→ **PROBLEM**
The pictures are to be omitted when the entries are reproduced exactly.

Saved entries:
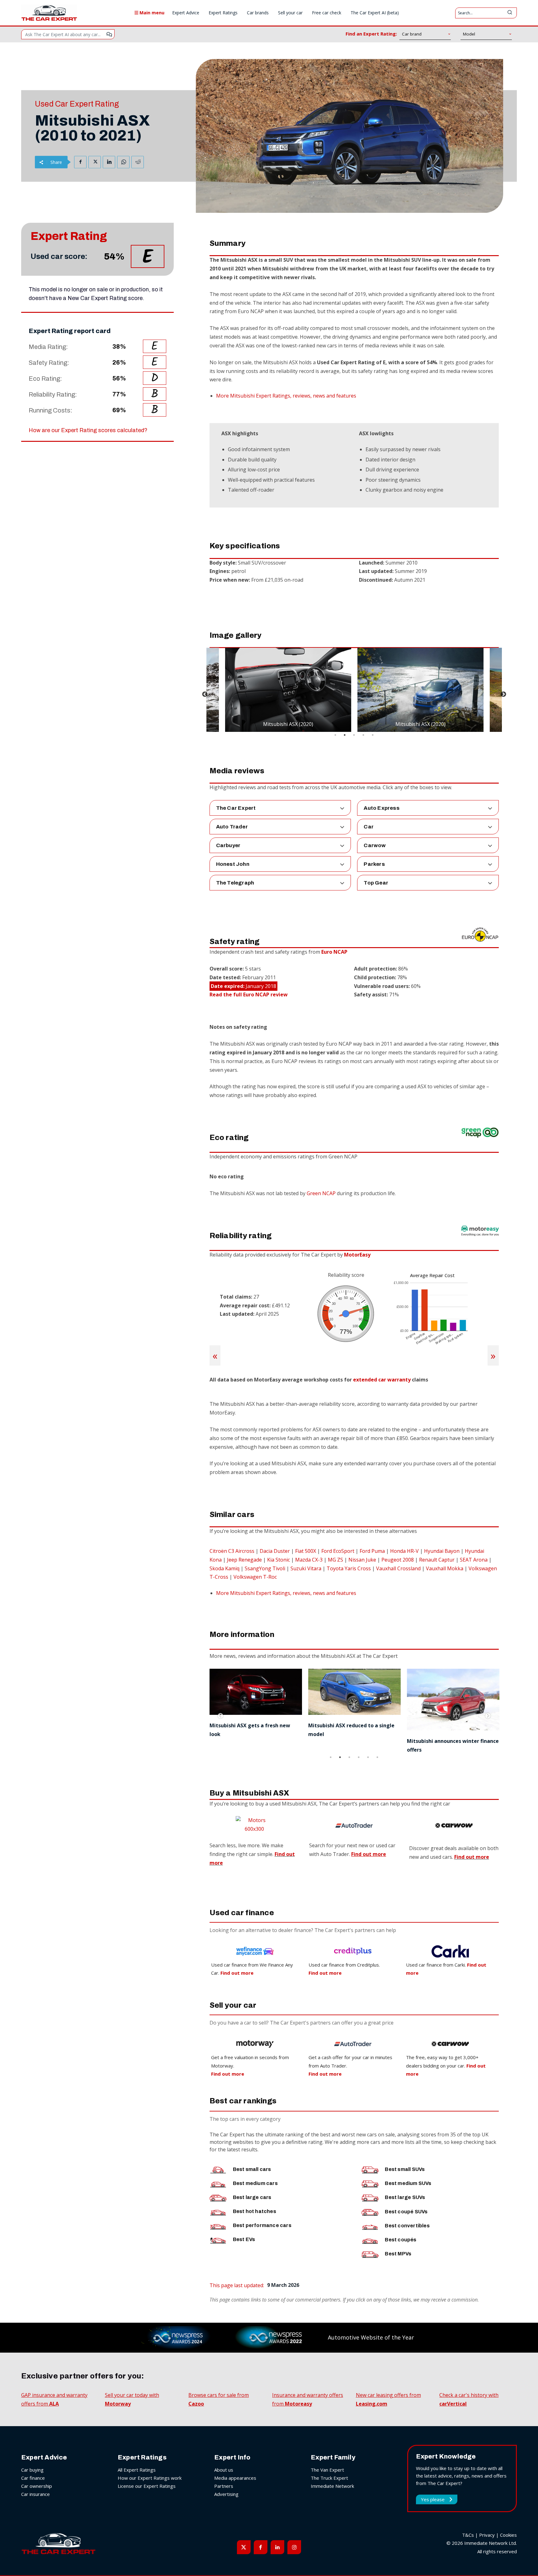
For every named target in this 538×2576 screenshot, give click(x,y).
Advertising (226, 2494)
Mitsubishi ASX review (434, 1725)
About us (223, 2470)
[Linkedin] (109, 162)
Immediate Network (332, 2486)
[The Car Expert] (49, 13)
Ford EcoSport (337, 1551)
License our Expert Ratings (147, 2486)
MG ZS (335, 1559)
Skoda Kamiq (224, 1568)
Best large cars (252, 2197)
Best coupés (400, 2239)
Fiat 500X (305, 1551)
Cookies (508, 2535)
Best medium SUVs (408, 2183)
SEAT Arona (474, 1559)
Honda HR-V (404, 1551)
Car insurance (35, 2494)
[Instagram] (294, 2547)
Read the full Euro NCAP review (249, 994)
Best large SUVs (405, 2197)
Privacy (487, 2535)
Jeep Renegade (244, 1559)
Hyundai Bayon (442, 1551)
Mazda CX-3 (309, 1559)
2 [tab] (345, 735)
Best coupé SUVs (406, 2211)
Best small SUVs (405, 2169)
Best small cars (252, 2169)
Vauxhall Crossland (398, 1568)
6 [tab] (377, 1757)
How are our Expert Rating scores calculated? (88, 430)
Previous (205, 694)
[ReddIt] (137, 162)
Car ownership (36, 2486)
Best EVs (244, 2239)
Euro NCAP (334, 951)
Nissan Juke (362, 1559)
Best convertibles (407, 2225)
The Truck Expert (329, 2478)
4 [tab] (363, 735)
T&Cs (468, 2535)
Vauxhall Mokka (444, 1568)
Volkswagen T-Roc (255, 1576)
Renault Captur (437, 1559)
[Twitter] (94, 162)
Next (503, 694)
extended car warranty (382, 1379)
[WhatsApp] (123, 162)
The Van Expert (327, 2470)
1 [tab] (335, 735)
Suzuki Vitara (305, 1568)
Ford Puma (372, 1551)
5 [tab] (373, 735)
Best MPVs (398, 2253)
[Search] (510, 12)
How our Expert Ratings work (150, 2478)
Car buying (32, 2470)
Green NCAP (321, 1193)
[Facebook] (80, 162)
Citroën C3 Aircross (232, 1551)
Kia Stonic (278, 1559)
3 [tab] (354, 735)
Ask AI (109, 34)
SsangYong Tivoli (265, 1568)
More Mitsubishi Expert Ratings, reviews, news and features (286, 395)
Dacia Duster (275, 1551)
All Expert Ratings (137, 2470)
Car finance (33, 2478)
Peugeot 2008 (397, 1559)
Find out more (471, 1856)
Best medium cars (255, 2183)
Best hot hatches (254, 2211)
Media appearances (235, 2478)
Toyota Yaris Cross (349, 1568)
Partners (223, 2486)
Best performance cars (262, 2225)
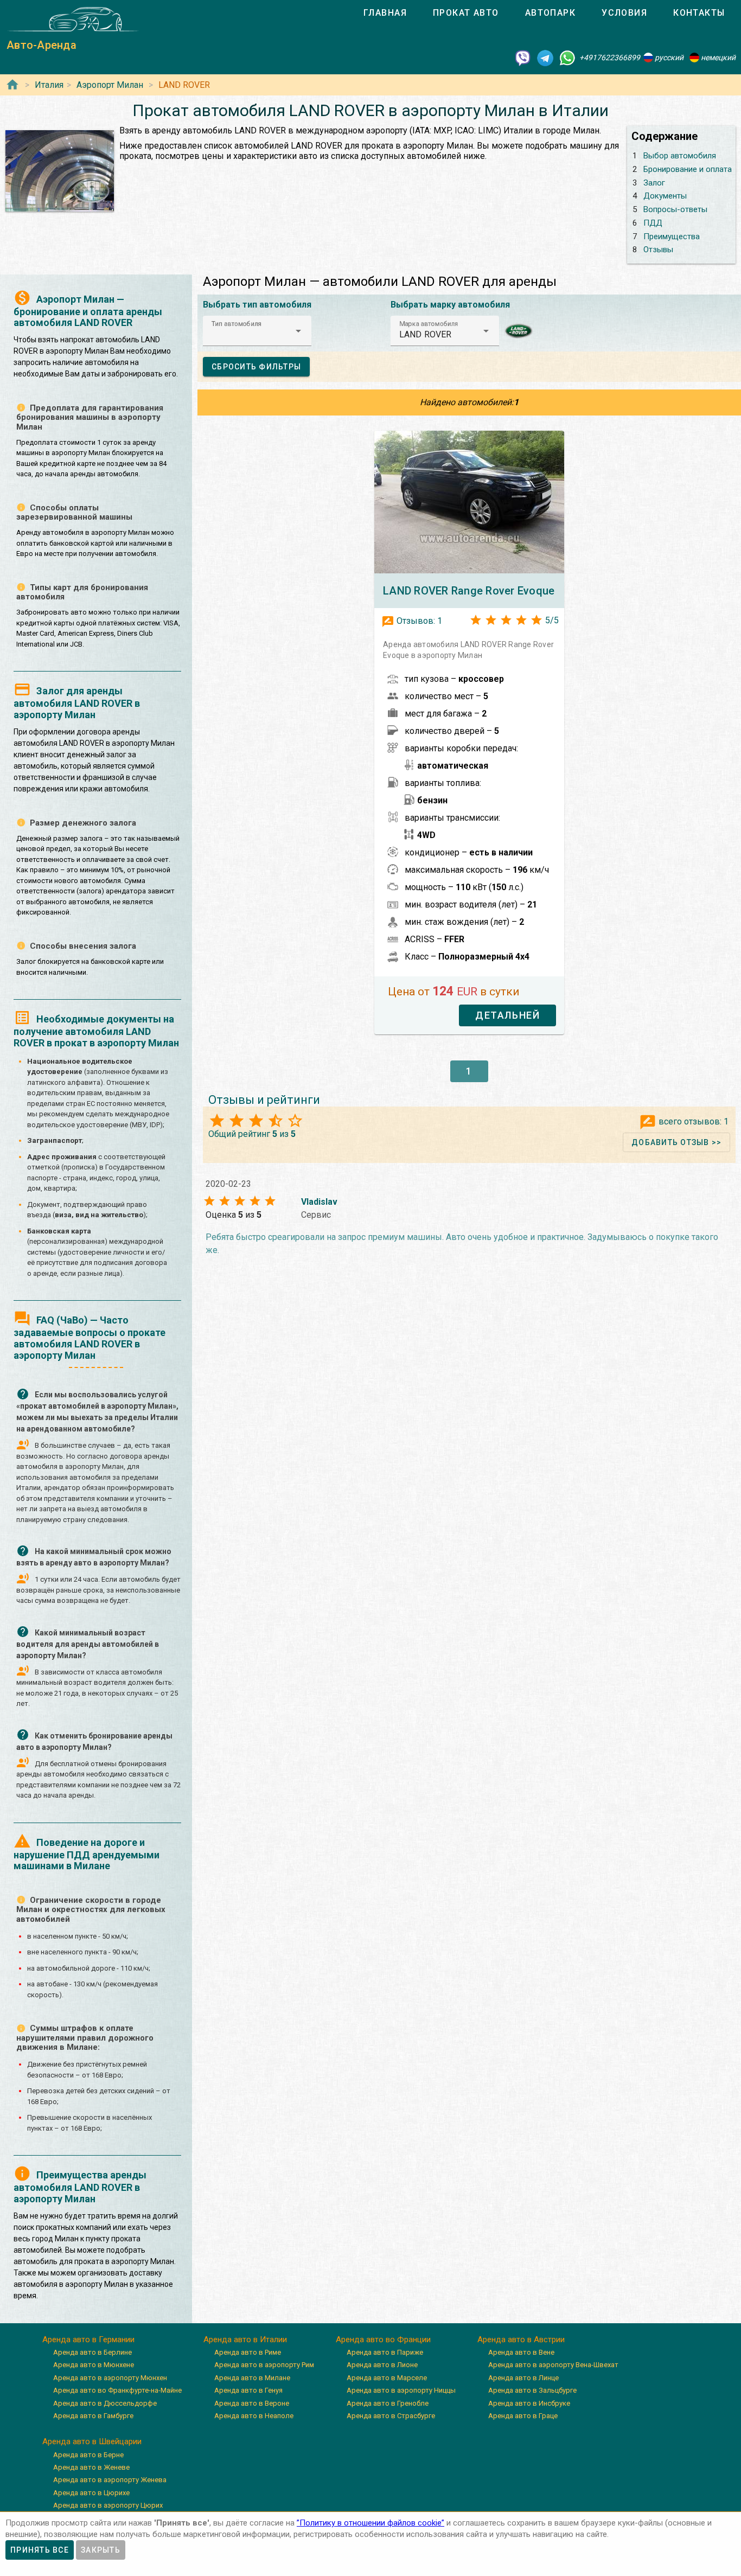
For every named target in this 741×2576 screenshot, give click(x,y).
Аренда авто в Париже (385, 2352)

→ **OUTPUT BELOW**
For every named target in this 538×2576 screenshot, give click(x,y).
Advertising (226, 2494)
Mitsubishi ASX review (434, 1725)
About us (223, 2470)
[Linkedin] (109, 162)
Immediate Network (332, 2486)
[The Car Expert] (49, 13)
Ford EcoSport (337, 1551)
License our Expert Ratings (147, 2486)
MG ZS (335, 1559)
Skoda Kamiq (224, 1568)
Best large cars (252, 2197)
Best coupés (400, 2239)
Fiat 500X (305, 1551)
Cookies (508, 2535)
Best medium SUVs (408, 2183)
SEAT Arona (474, 1559)
Honda HR-V (404, 1551)
Car insurance (35, 2494)
[Instagram] (294, 2547)
Read the full Euro NCAP review (249, 994)
Best large SUVs (405, 2197)
Privacy (487, 2535)
Jeep Renegade (244, 1559)
Hyundai Bayon (442, 1551)
Mazda CX-3 (309, 1559)
2 [tab] (345, 735)
Best coupé SUVs (406, 2211)
Best small SUVs (405, 2169)
Best small cars (252, 2169)
Vauxhall Crossland (398, 1568)
6 [tab] (377, 1757)
How are our Expert Rating scores calculated? (88, 430)
Previous (205, 694)
[ReddIt] (137, 162)
Car ownership (36, 2486)
Best EVs (244, 2239)
Euro NCAP (334, 951)
Nissan Juke (362, 1559)
Best convertibles (407, 2225)
The Truck Expert (329, 2478)
4 [tab] (363, 735)
T&Cs (468, 2535)
Vauxhall Mokka (444, 1568)
Volkswagen T-Roc (255, 1576)
Renault Captur (437, 1559)
[Twitter] (94, 162)
Next (503, 694)
extended car warranty (382, 1379)
[WhatsApp] (123, 162)
The Van Expert (327, 2470)
1 [tab] (335, 735)
Suzuki Vitara (305, 1568)
Ford Puma (372, 1551)
5 [tab] (373, 735)
Best MPVs (398, 2253)
[Search] (510, 12)
How our Expert Ratings work (150, 2478)
Car buying (32, 2470)
Green NCAP (321, 1193)
[Facebook] (80, 162)
Citroën C3 Aircross (232, 1551)
Kia Stonic (278, 1559)
3 [tab] (354, 735)
Ask AI (109, 34)
SsangYong Tivoli (265, 1568)
More Mitsubishi Expert Ratings, reviews, news and features (286, 395)
Dacia Duster (275, 1551)
All Expert Ratings (137, 2470)
Car finance (33, 2478)
Peugeot 2008 (397, 1559)
Find out more (471, 1856)
Best medium cars (255, 2183)
Best hot hatches (254, 2211)
Media appearances (235, 2478)
Toyota Yaris Cross (349, 1568)
Partners (223, 2486)
Best performance cars (262, 2225)
For every named target in this 741×2576 screenshot, give click(x,y).
Аренда авто в Париже (385, 2352)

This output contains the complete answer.